Volkswagen investirá R$ 110 mi na produção local de caminhões elétricos

A montadora alemã vai produzir o primeiro veículo urbano de entregas eletrificado do país

A Volkswagen Caminhões e Ônibus anunciou nesta quarta-feira, 04, um investimento de 110,8 milhões de reais para a produção do e-Delivery, o caminhão elétrico da marca, na fábrica de Resende, Rio de Janeiro.

“Esperamos começar a produzir estes veículos já no final do ano que vem”, disse Roberto Cortes, CEO da Volkswagen Caminhões e Ônibus no Brasil, em entrevista a EXAME.

De acordo com o executivo, 80% do montante será viabilizado por empréstimo do Banco Nacional de Desenvolvimento Econômico e Social (BNDES) e, o restante, com recursos próprios.

No início de outubro, a montadora havia anunciado a instalação de um polo de produção de veículos elétricos em Resende. No local, diversos fornecedores de peso como Bosch e WEG vão compartilhar um sistema produtivo inédito no país.

O primeiro grande cliente da montadora é a gigante de bebidas Ambev, que anunciou a assinatura de uma intenção de compra de 1 600 caminhões elétricos da Volks, dentro do plano da empresa de eletrificar um terço de sua frota até 2023.

Vocação “natural”

No acumulado até novembro, a Volks apresentou um crescimento próximo de 32% das vendas de caminhões. A marca permanece na vice-liderança do mercado, atrás da Mercedes-Benz. “O market share é uma consequência de bons produtos, mas nós vamos continuar perseguindo a saúde financeira da empresa”, diz Cortes.

O executivo ressalta que a marca tem vocação “natural” para herdar a fatia deixada no mercado pela Ford, que anunciou sua saída do negócio de caminhões. “Tanto em produto como em pós-venda, a tendência é que os clientes da Ford migrem para nós.”
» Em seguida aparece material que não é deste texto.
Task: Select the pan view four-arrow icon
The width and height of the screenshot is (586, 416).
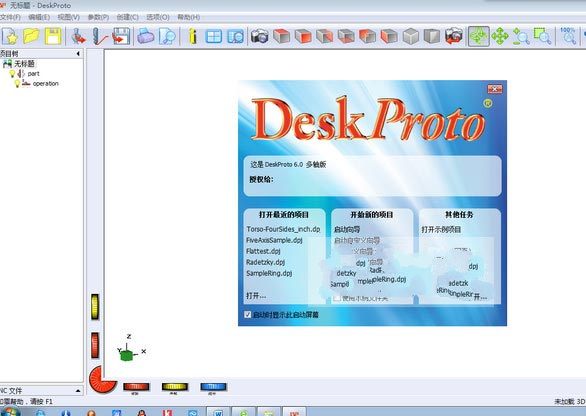Action: [500, 36]
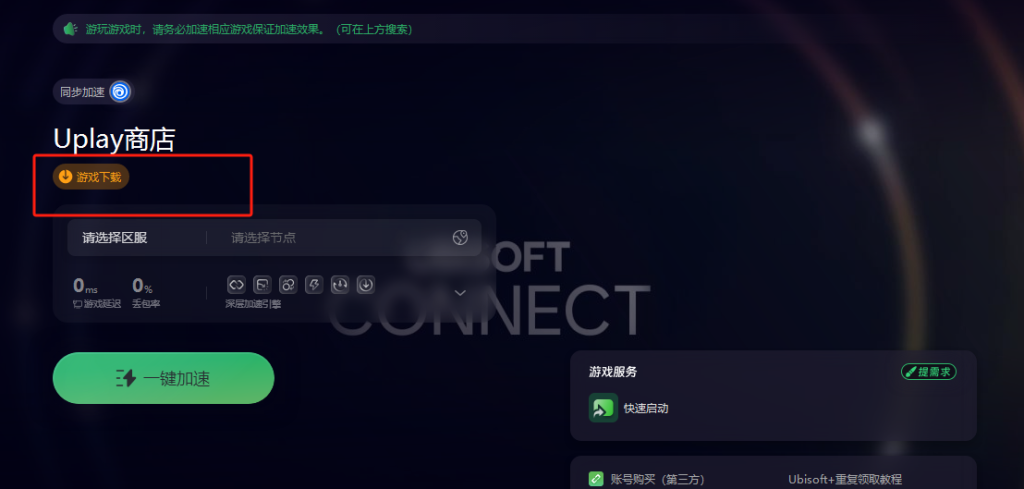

No segmento de ônibus, a Volks teve um avanço de 74% no ano. A marca venceu uma licitação do programa “Caminho da Escola”, que fornece transporte escolar em áreas rurais, e fornecerá 3 600 unidades. “Temos uma forte atuação e tradição nesse negócio.”

Para o ano que vem, Cortes projeta um crescimento de 5% a 10% das vendas de veículos pesados no Brasil, considerando um ambiente de negócios mais favorável.